En envisageant ce en quoi le récit du rêve favorise l’élucidation de celui-ci mais aussi la résistance à son interprétation, le rêve se révèle comme l’accomplissement d’un désir. La tentative d’interprétation peut être bonne ou pas, elle peut " prendre " ou non. En utilisant les deux faces de l’écriture, celle qui comprend et celle qui camoufle, on peut aussi considérer que Freud s’est montré et auto-analysé publiquement , renvoyant dos à dos le travail de l’écriture et celui de l’analyse. Si la loi scientifique ne se raconte pas, elle se découvre et préexiste à son inventeur ; elle régnerait même si personne ne l’avait formulée ; elle ne peut pas se perdre, gravée ailleurs elle se moque même de l’autodafé des livres. Le blanc est rempli, la lacune est suturée, bien plus que par l’écriture, bien plus que par l’analyse : par la lettre ouverte d’une loi scientifique.
Le rêve de l’injection faite à Irma commence par une fête. La relation à l’autre en ce qu’elle a d’improvisation, d’explosions, de délire est aussi une fête, fête dont l’écriture garde la nostalgie mais dont elle sait éteindre les lampions pour en garder la trace.
On suppose savoir aujourd’hui qu’en ne nous dévoilant pas le contenu de la lettre à Irma, tout ce passe comme s’il existait un phénomène d’auto intimidation et d’auto censure, en rapport direct avec une idéologie médicale que l’infirmière en l’occurrence a plus ou moins intériorisé.
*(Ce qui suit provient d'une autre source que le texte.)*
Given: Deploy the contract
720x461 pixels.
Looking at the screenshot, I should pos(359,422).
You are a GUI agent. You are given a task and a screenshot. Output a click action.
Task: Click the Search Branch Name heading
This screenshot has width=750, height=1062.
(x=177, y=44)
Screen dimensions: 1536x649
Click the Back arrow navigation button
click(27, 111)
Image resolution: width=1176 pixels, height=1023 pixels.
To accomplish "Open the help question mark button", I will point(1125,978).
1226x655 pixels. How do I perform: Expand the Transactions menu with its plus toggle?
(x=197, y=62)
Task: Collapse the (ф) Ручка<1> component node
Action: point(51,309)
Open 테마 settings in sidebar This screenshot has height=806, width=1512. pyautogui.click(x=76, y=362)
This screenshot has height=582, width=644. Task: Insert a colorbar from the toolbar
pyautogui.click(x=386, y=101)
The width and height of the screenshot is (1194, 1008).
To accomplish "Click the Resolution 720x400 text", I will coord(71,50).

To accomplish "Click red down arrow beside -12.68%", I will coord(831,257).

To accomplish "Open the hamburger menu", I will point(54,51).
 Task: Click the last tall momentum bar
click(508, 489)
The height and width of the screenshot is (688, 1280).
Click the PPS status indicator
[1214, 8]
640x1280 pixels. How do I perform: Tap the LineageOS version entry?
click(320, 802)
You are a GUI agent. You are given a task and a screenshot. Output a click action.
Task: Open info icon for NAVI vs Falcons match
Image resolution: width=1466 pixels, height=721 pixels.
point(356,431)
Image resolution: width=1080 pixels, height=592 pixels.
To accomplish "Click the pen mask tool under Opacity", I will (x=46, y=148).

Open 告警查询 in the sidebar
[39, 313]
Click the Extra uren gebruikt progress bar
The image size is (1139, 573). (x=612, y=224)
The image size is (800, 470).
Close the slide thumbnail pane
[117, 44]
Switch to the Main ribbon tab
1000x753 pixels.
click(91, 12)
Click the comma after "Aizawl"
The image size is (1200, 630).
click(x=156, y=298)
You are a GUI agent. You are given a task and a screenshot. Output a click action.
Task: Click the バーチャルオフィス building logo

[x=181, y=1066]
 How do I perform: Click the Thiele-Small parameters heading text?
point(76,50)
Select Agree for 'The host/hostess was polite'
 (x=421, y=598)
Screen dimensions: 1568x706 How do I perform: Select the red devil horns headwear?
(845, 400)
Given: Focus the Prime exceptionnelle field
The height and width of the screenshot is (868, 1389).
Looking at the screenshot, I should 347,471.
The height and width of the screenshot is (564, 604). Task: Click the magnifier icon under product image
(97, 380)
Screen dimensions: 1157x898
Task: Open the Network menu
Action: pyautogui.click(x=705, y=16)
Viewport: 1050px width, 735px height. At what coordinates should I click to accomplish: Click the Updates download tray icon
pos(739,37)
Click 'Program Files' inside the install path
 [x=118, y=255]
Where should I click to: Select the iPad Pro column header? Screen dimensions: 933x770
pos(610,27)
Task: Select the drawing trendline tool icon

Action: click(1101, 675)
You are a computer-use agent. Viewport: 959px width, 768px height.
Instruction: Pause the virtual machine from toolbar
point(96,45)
Se poser des questions et émettre des hypothèses psycho-dynamique est encore trop rare et l’utilisation du cahier de rapport ou du dossier de soin est peut être impropre à simplement reconnaître l’autre comme sujet, le symptôme n’est pas la ressource et le soin revient toujours au soignant.
Si l’infirmière souhaite élaborer une pratique compatible avec l’évolution de la théorie psychanalytique, ou l’inconscient de Freud va de pair avec une forme narrative clair et distincte des personnages, une séparation du commentaire et de la description, du mot d’esprit de la conversation publique ou de la rumination intérieure elle peut s’enrichir d’une structure du récit transformé par l’écriture moderne, subverti par les contractions de temps, d’espace, de personnage, du dedans et du dehors.
Les comédiens du Grand-Magique Circus écrivaient leurs textes après le spectacle . Jérôme Savary précise : " C’est le spectacle qui fait l’écrit, lequel sans lui n’est plus qu’un oripeau mal taillé et fatigué, traînant dans la coulisse. " Entre la relation soignante et sa reprise en parole, je dirai que le Grand psychanalytique Circus peut continuer sans texte écrit…
Michel Foucher.
Bibliographie :
S. Freud, l’Interprétation des Rêves, Presses Universitaire de France.
S. Freud, Introduction à la Psychanalyse, Bibliothèque Payot.
M. Robert, La Révolution Psychanalytique, Bibliothèque Payot.
O. Mannoni, Clefs pour l’Imaginaire ou l’Autre Scène, édition du seuil.
J. Counut, " Lettre ouverte à Irma " Revue Française de Psychanalyse, presses Universitaires De France, 1973.